The second role, to (A)dminister, means to see to it that the organizational processes are systematized: that there are procedures and that events happen in the right sequence with the right intensity. It is the role of (A)dministration to ensure efficiency in the short run.
If you satisfy your clients' needs at a price that is higher than the cost of satisfying them (P>A), the organization will be profitable in the short run.
What about the long run?
For the long run, management must perform a visionary role, ensuring that the organization takes the direction it needs to take. This role requires the organization to proact to constant change and thus renders the company effective over the long run.

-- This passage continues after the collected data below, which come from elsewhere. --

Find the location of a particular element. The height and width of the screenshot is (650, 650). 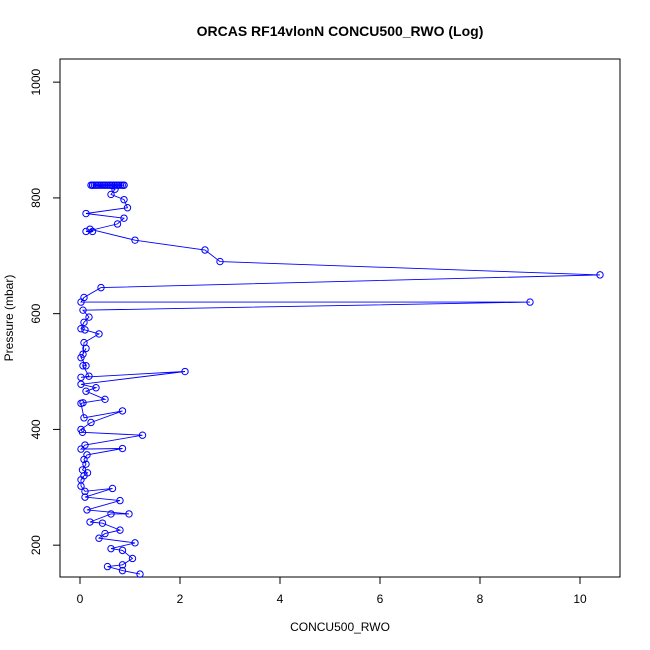

x-tick-label: 10 is located at coordinates (580, 599).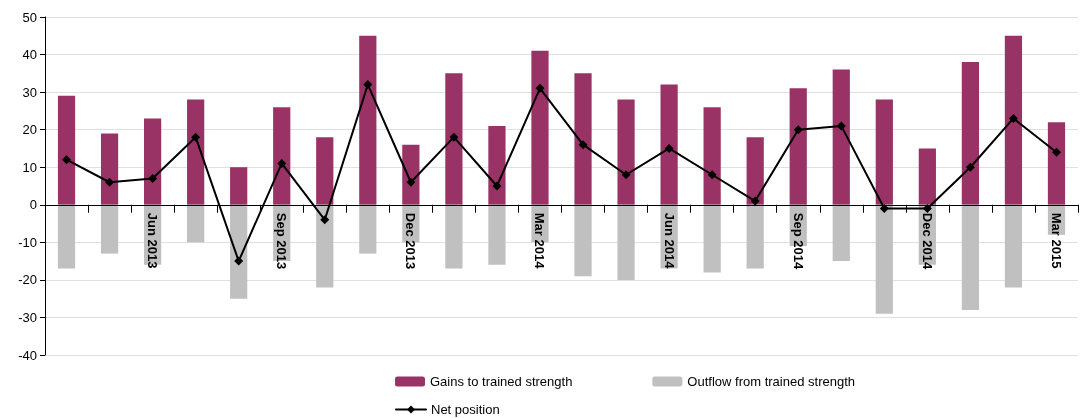  What do you see at coordinates (798, 241) in the screenshot?
I see `x-tick-label: Sep 2014` at bounding box center [798, 241]. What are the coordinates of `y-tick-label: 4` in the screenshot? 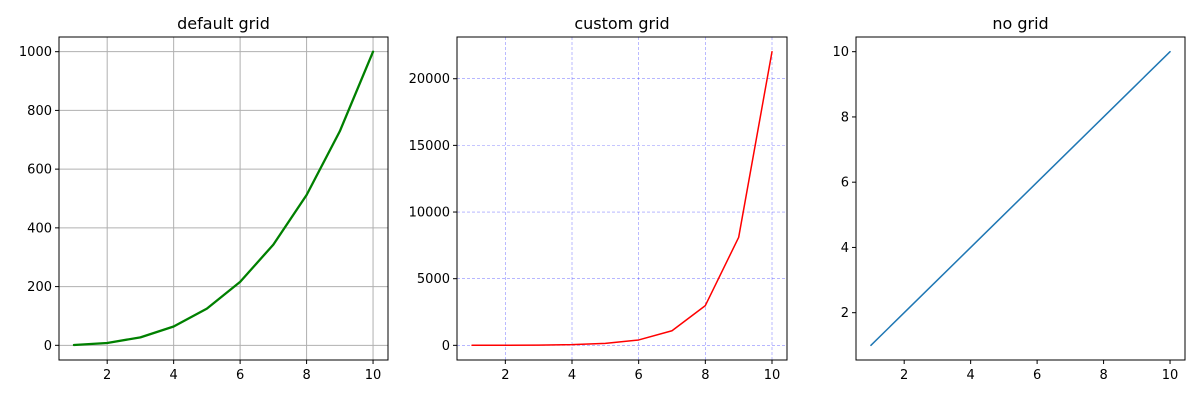 It's located at (845, 248).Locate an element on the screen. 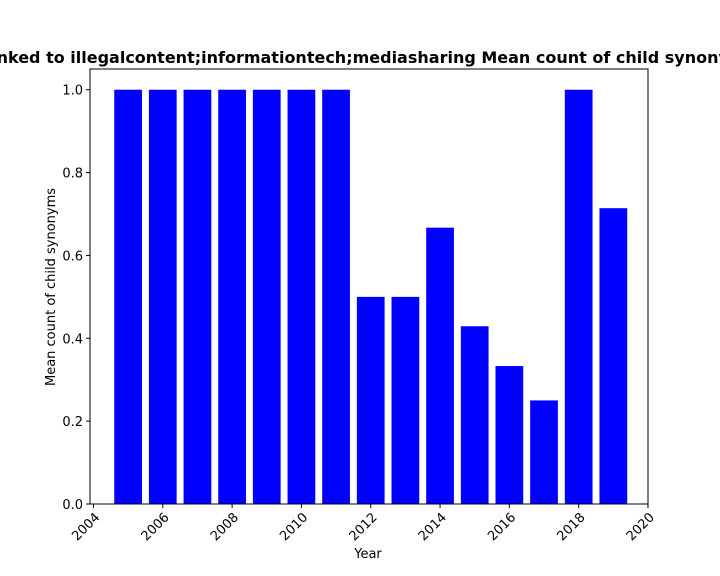 Image resolution: width=720 pixels, height=576 pixels. x-tick-label: 2010 is located at coordinates (294, 527).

This is the (E)ntrepreneur's role, which combines creativity with the willingness to take risks. If the organization performs this role well, it will have the future services and/or products that its future clients will want and seek.

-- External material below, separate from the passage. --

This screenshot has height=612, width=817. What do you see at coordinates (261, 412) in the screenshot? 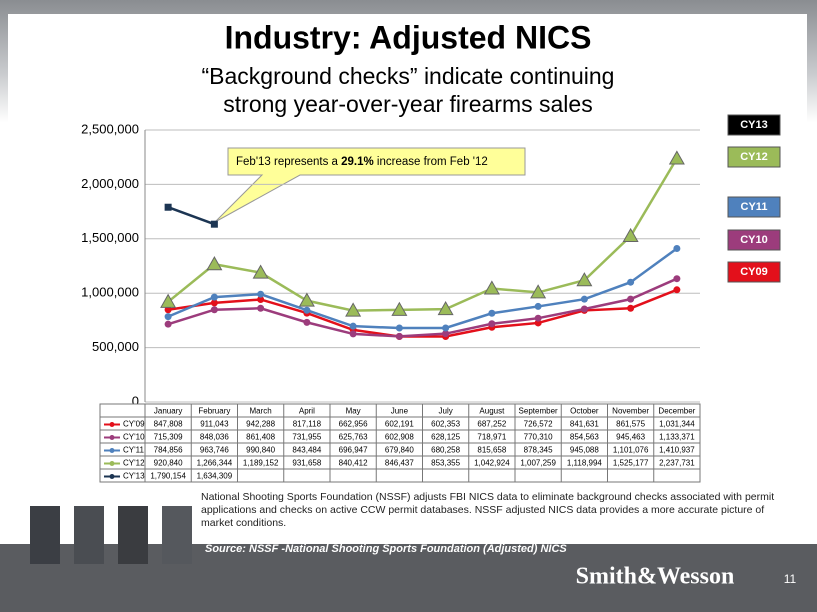
I see `x-tick-label: March` at bounding box center [261, 412].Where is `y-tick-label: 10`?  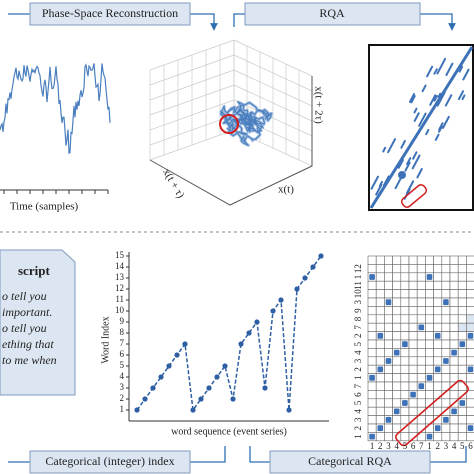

Finally, management must (I)ntegrate, which means to build a climate and a system of values that motivates the individuals in organization to work together so that no one is indispensable, rendering the company efficient in the long run.
In any organization of any size, in any technology, in any culture, these four roles are necessary for good management. Any time one or more of these roles is not being performed, there will be mismanagement. If the (P) role is not performed well, clients will not be satisfied and sales will decline. If the (A) role is not performed well, the organization will have unnecessary waste. If the (E) role is not performed well, the organization will be late to market with its products or have new products that fail; and if the organization is badly (I)ntegrated, then when a leader leaves the company, it will experience a seizure.
And the pattern of mismanagement that will appear is a predictable, repetitive pattern all over the world, regardless of culture, regardless of technology, regardless of the size of the organization.
It is as if for organizational health, in the short and long run, we need four «vitamins»: (P), (A), (E), and (I). Any time one of them is missing, a predictable and identifiable organizational «disease» will become evident. However, if one knows how to «inject» the missing «vitamin,» the organization's performance can be improved and brought back to short- and long-term health.

As you freeze new ideas for the sake of efficiency, your ability to be proactive and effective in the long run will become limited. Policies,rules, and institutionalized behavior inhibit change. Thus (A) endangers (E). And vice versa: too much change hinders systematization, routinization, and order.
Let's look at (A)dministration/(I)ntegration incompatibility.
Which country has the fewest lawyers per capita? Japan. Their need for (A)dministration, with its strict rules and policies, is low, and that is because their (I)ntegration is high. In Japan there is a great deal of loyalty and interdependence in business. Corporations offer lifetime employment and a family environment. They take care of each other; they are guided more by their culture than by their legal institutions.
Now, which country has the most lawyers per capita? The United States. (A) is very high and growing; our court system is overloaded. We rely on external intervention to solve our interdependency problems. Our (I) is low.